INPUT =
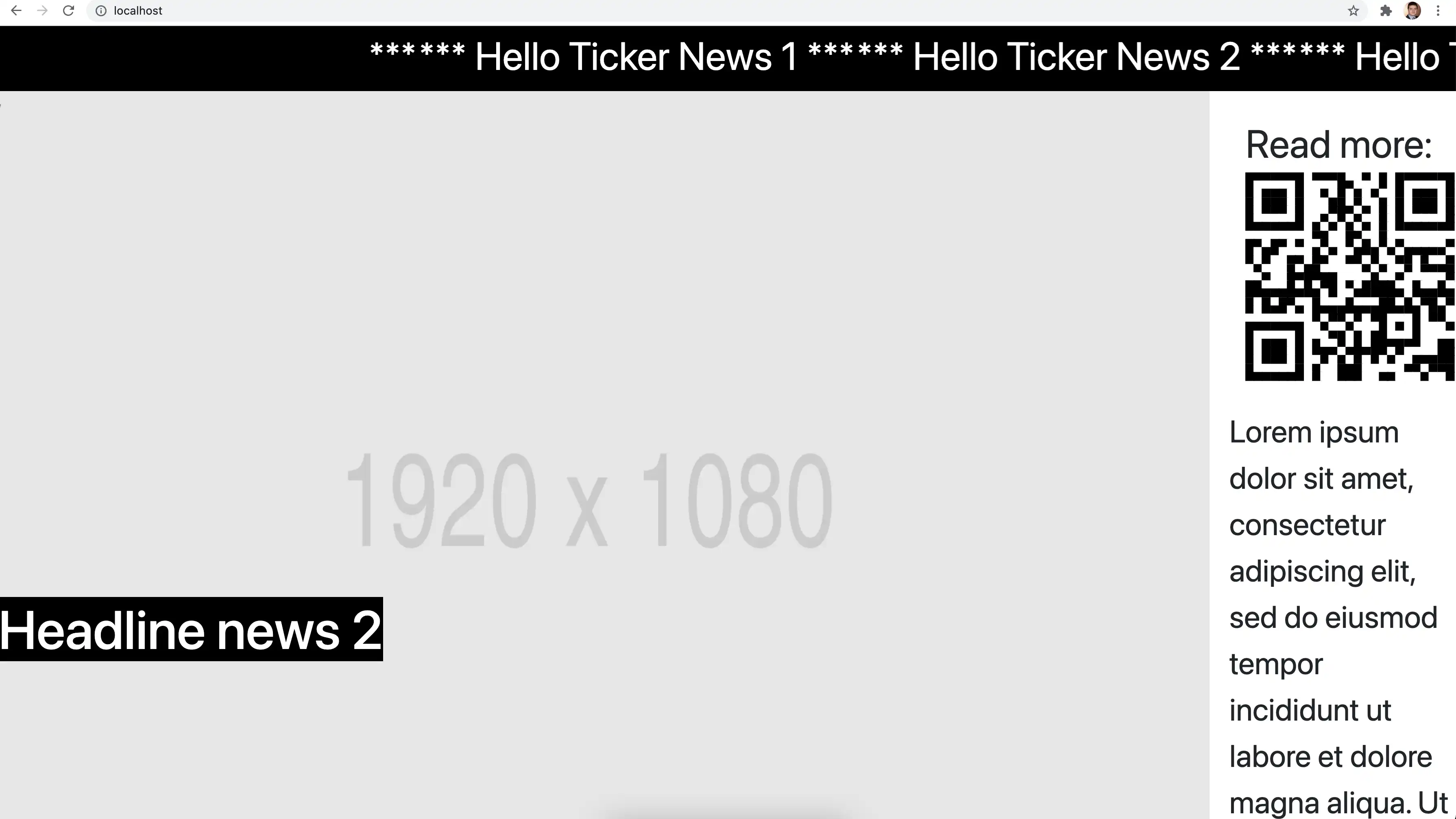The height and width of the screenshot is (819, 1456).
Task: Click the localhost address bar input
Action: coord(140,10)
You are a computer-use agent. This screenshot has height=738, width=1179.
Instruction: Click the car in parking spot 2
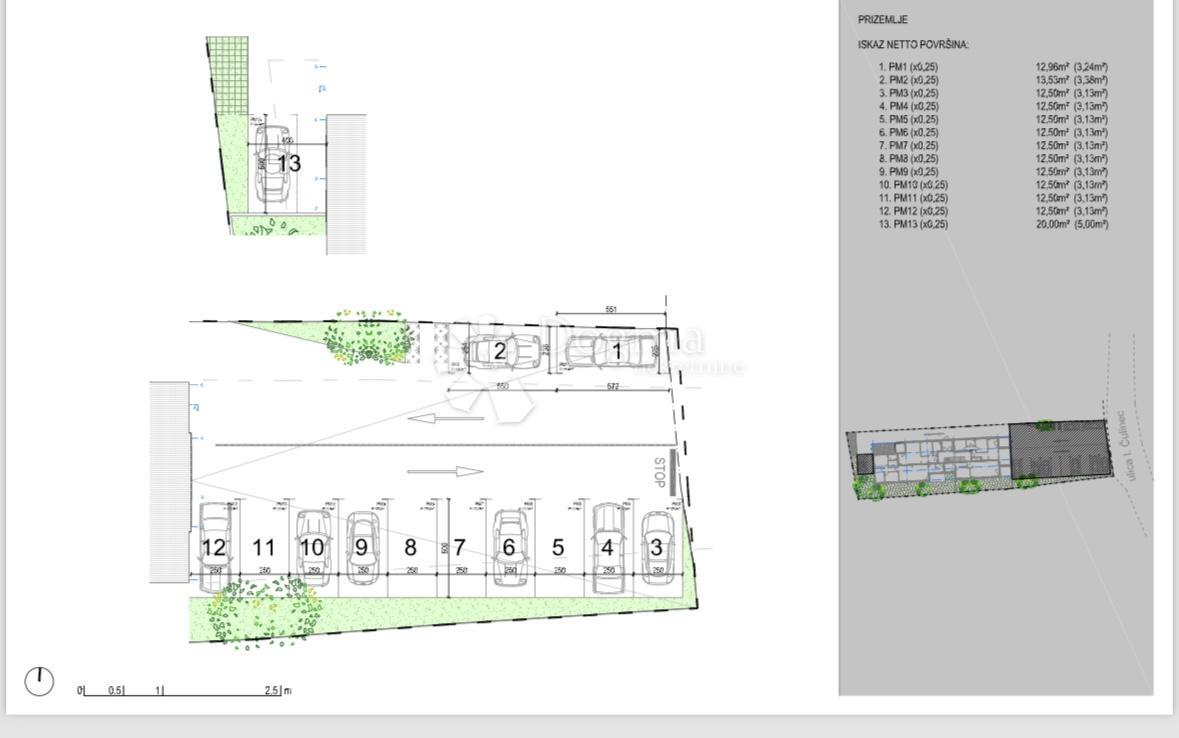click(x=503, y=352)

==

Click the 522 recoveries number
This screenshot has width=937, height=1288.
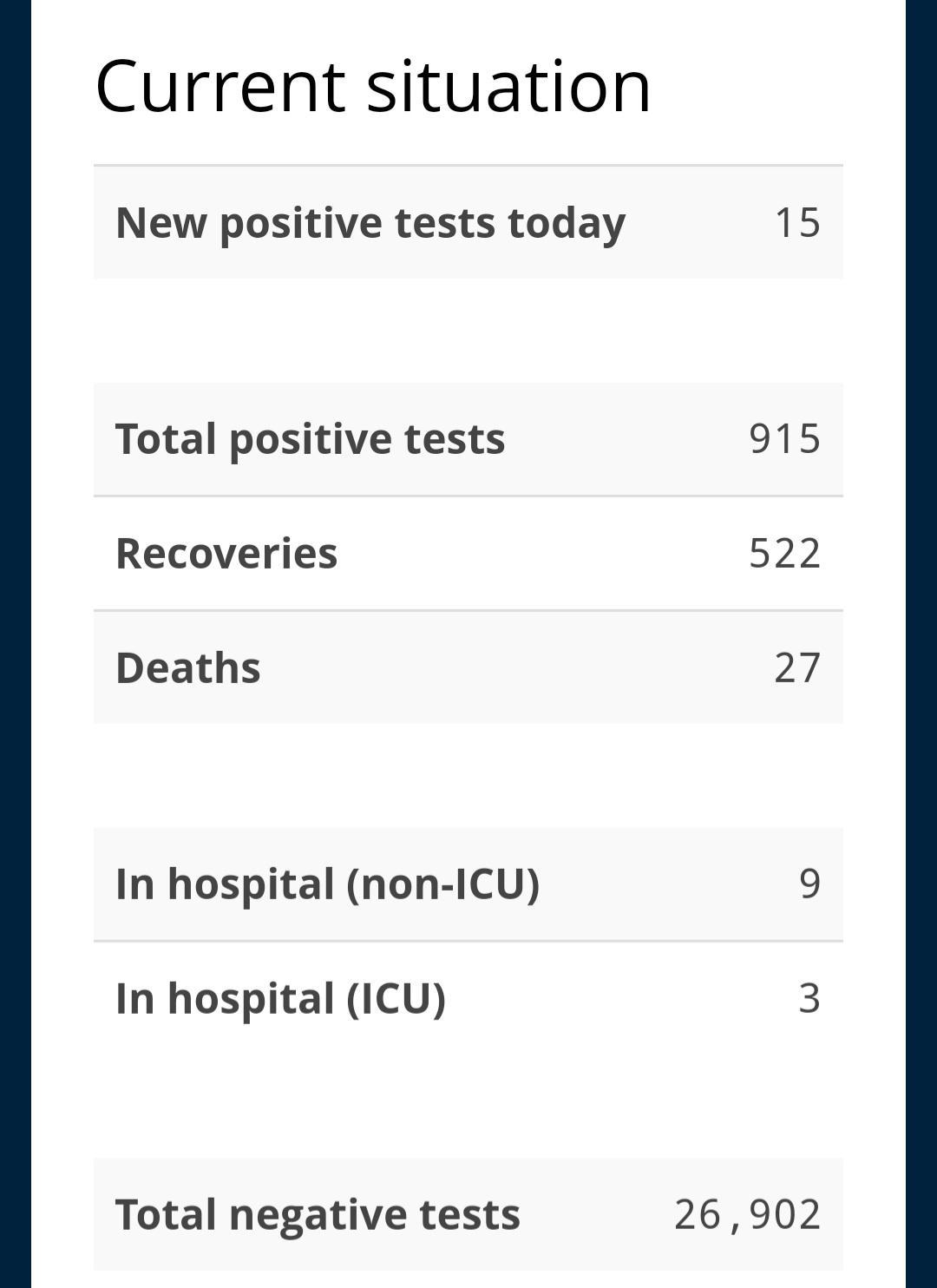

WRITTEN REQUEST = Set down the records again word for word, starting at the line that contains "The height and" and stopping after the line that contains "click(x=503, y=352)". Leave the pictures out of your answer.

THE RESULT =
The height and width of the screenshot is (819, 1456).
Task: Click the localhost address bar input
Action: coord(140,10)
You are a computer-use agent. This screenshot has height=738, width=1179.
Instruction: Click the car in parking spot 2
click(x=503, y=352)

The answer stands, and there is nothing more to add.